Rememoração.

























Foi-me confiado. Com uma certa solenidade. Com a expressão própria de quem confia um tesouro. Uma comoção ligeira no rosto da minha sogra. A retirá-lo de uma gaveta. Daquelas gavetas que há em todas as casas. Que estão quase sempre fechadas. Foi há uns anos, já. Isto do rosto grave, da voz ligeiramente embargada. Era dela. Da mãe da minha sogra. Uma mulher que eu vou imaginando pelos relatos. E pelos retratos. Que deixou coisas lindas atrás de si. Copos que têm estado nas mesas de que gosto todos os dias. Loiças delicadas que têm sido vividas.Toalhas. Quadros. Tabuleiros. Coisas tangíveis, todas. Que evocam o que há de intangível numa memória. E a mais persistente de todas elas. A memória da comida que fazia.
Vive nos que provaram a comida, a memória. Nos olhos comovidos dos que a viam a mover-se no universo que dá as memórias mais gratas de todas. As das coisas que nos sabem bem. As coisas que nos fazem bem indefinidamente. Que nos acompanham pela vida. Que vêm num repente. Quando sentimos o aroma que era mesmo o da comida de avó. Quando um certo sabor faz com que sejamos pequeninos outra vez. Outra vez a regressar da escola.
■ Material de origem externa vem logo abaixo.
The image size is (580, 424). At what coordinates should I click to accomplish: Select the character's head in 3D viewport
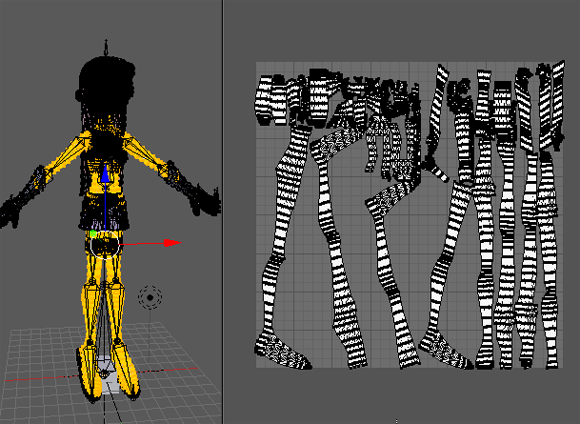[106, 84]
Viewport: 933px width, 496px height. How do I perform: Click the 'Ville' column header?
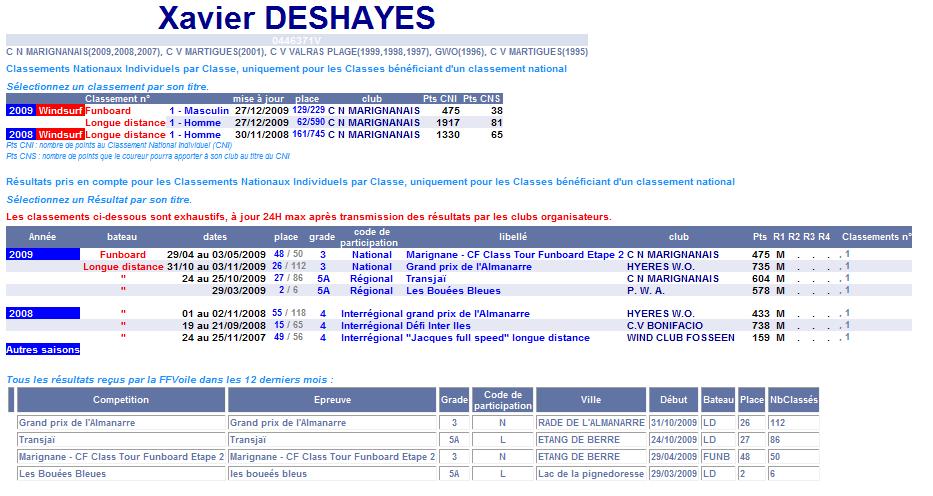pyautogui.click(x=590, y=400)
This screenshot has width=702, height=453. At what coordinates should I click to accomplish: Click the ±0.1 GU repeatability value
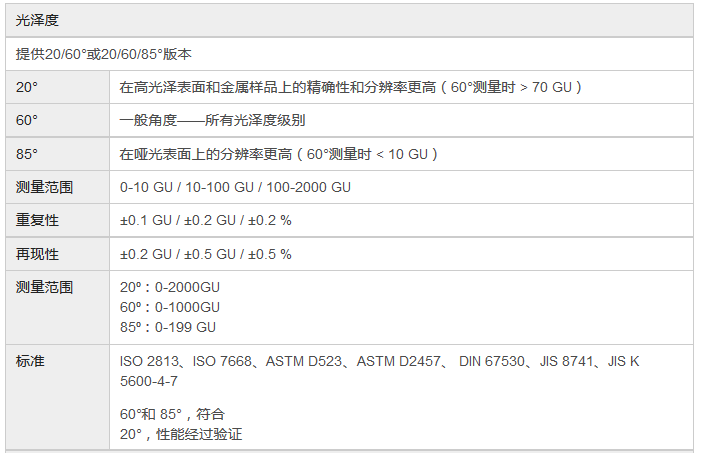[x=205, y=220]
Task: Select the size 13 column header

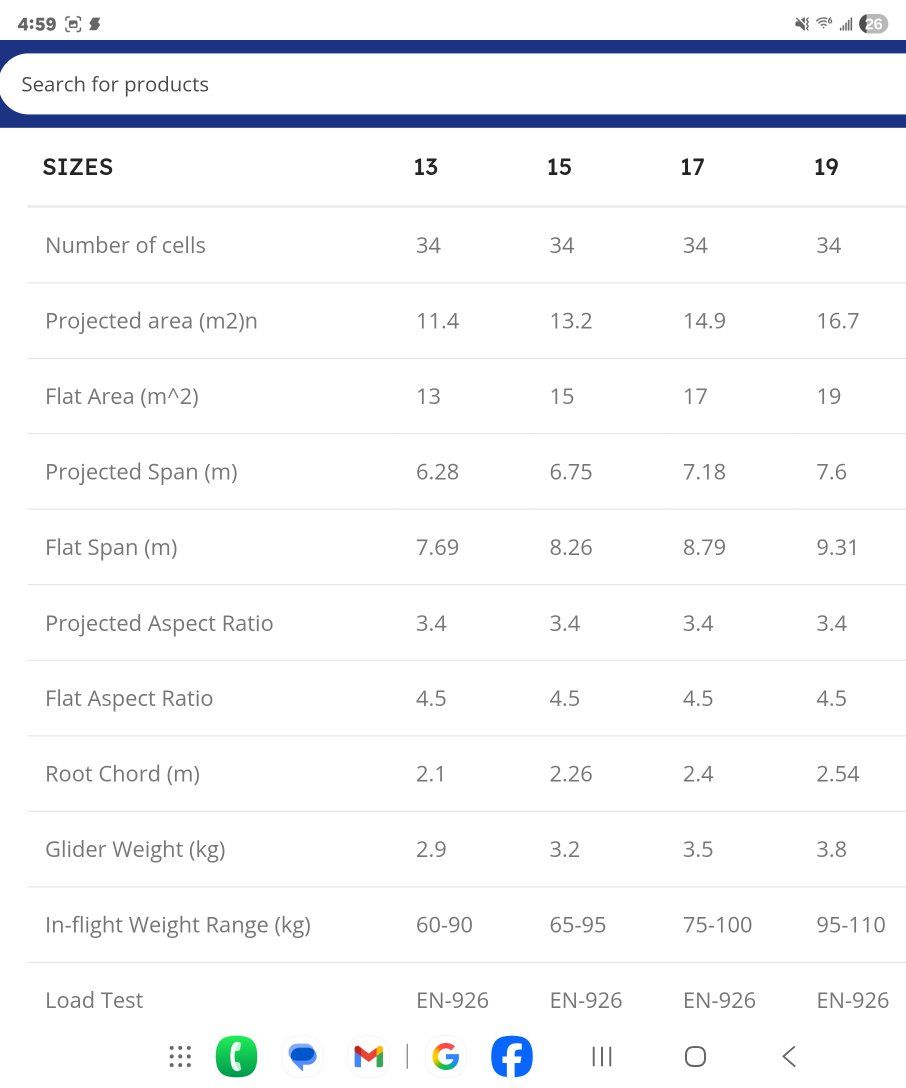Action: (x=426, y=167)
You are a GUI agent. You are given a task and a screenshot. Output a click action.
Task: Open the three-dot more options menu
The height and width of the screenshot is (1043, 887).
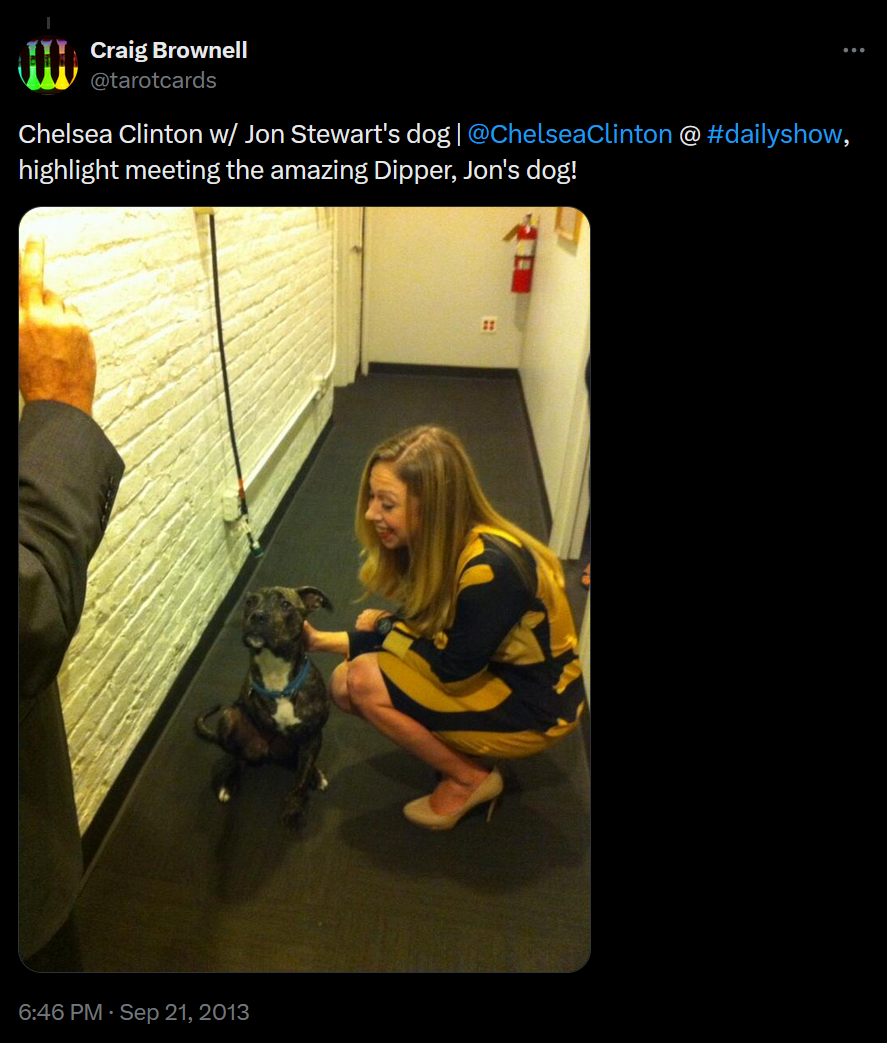click(x=853, y=51)
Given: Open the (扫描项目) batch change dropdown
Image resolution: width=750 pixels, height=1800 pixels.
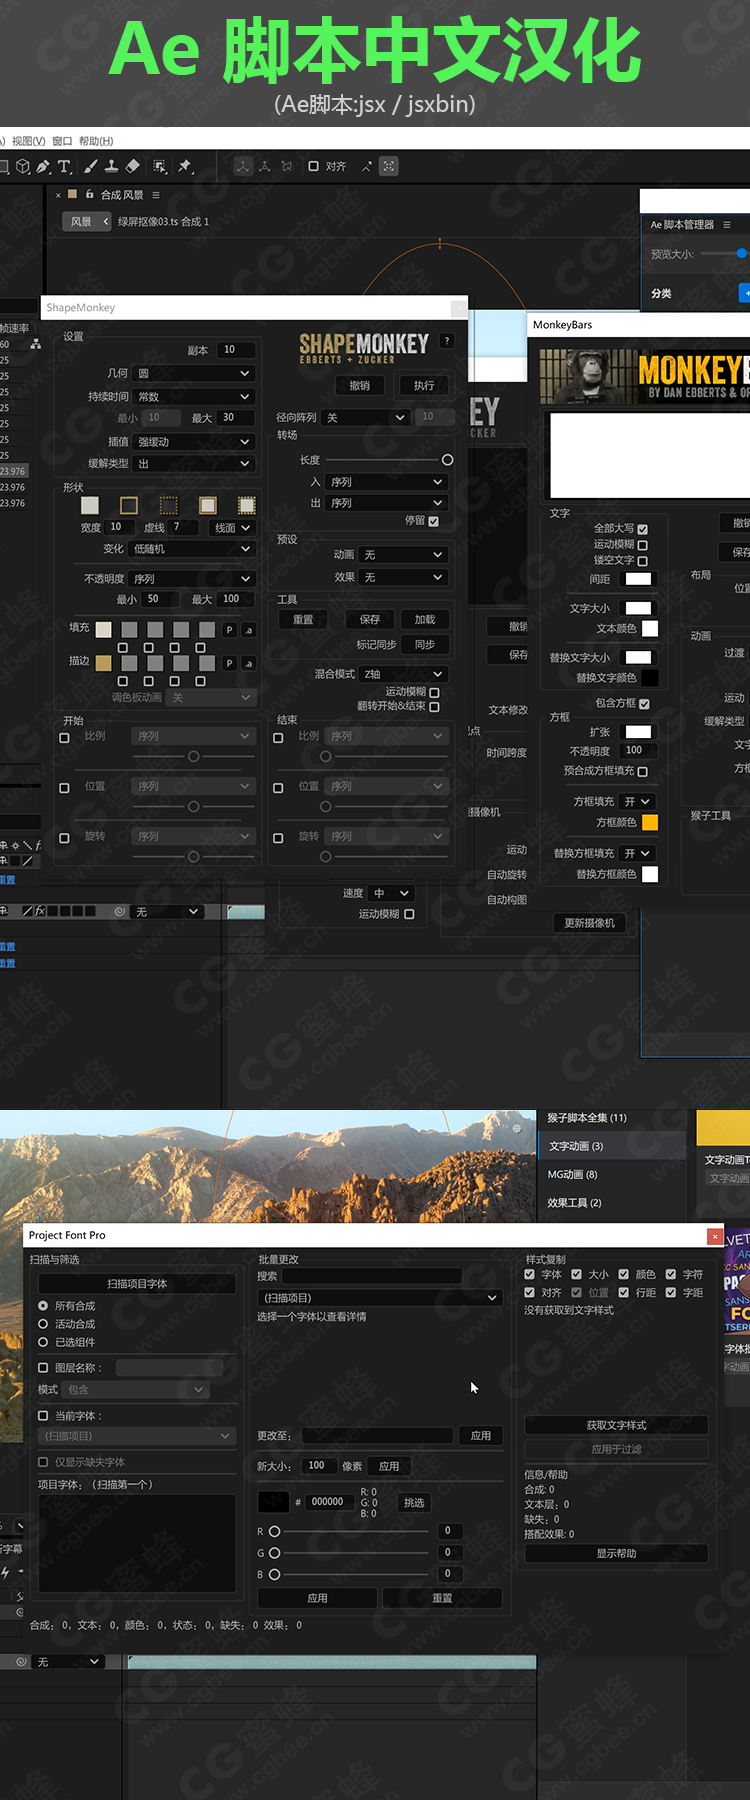Looking at the screenshot, I should tap(379, 1297).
Outra vez o jantar que estava à espera, nas noites quentes de Verão. É assim, sempre que recupero uma das receitas do livro que era dela. Uma coisa de ver o silêncio nos olhos dos que a conheceram. Um silêncio terno e solene. Porque ela volta de repente. De repente, está ali um bocadinho. Por causa de uma receita.  Esta tinha uma espécie de advertência no título: Lulas muito boas. E já está. Nada sofisticado. Nada descritivo. Mas exacto. Ficaram assim como ela dizia que eram: muito boas. Com vinho do Porto. Um elemento que dificilmente associaria a lulas. Mas sim, todo o sentido, que fez. Em fatias de pão torrado. Com batatas fritas, como ela escreveu. Eu dei a minha música à receita da avó. Para que houvesse um bocadinho da minha música na comida que ela deixou escrita. Muse. Sunburn. Plug in baby. Showbiz. E mais.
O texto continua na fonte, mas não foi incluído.